──────── PROVIDED MATERIAL
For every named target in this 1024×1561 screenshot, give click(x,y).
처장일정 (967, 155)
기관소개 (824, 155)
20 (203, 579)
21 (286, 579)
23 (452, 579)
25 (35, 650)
────────────────
* **TASK BRIEF**
Each line above must be retyped exactly in the response.

* **ANSWER BELOW**
For every named target in this 1024×1561 screenshot, give click(x,y).
처장일정 (967, 155)
기관소개 (824, 155)
20 (203, 579)
21 (286, 579)
23 (452, 579)
25 (35, 650)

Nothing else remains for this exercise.